▽
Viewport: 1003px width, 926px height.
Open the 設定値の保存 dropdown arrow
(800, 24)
△
▽
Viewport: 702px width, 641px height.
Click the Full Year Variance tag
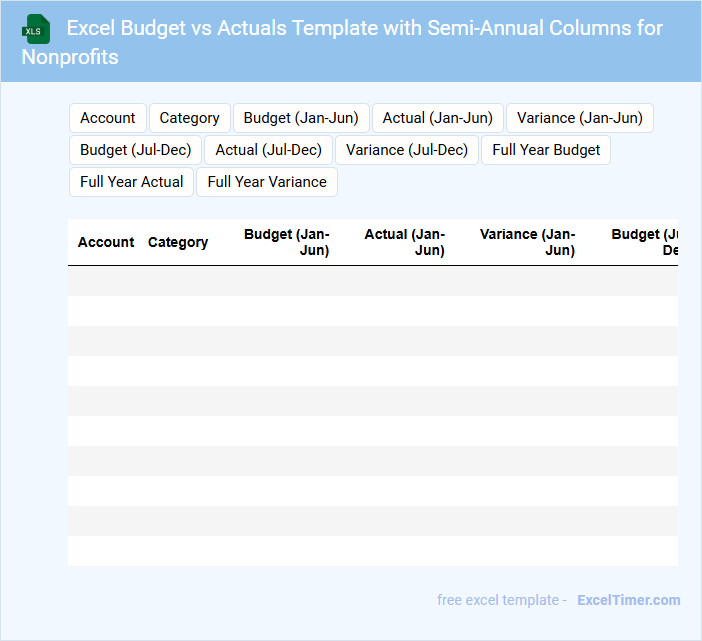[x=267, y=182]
△
▽
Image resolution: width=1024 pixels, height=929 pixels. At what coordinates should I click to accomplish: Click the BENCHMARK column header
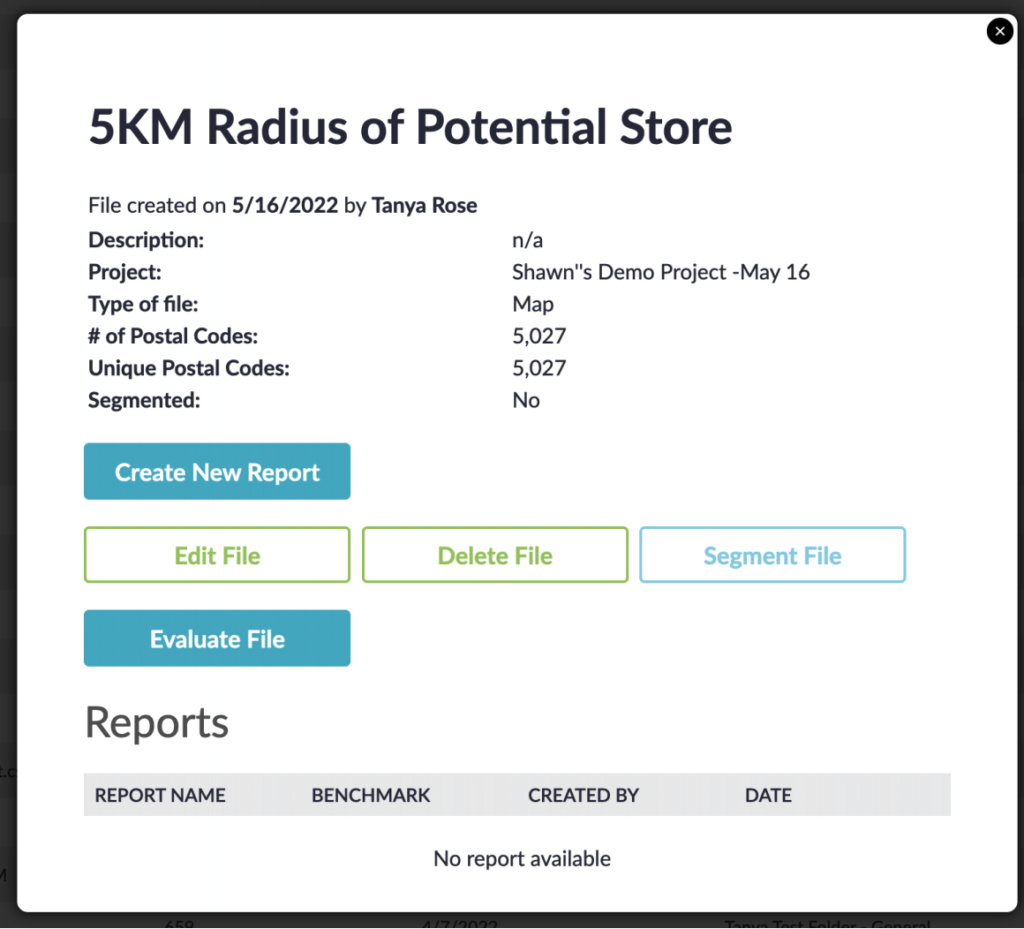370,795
△
* **The problem**
Count how many lines in the records above hold the word "Viewport", and answer with that number alone.

* **Answer for this exercise**
2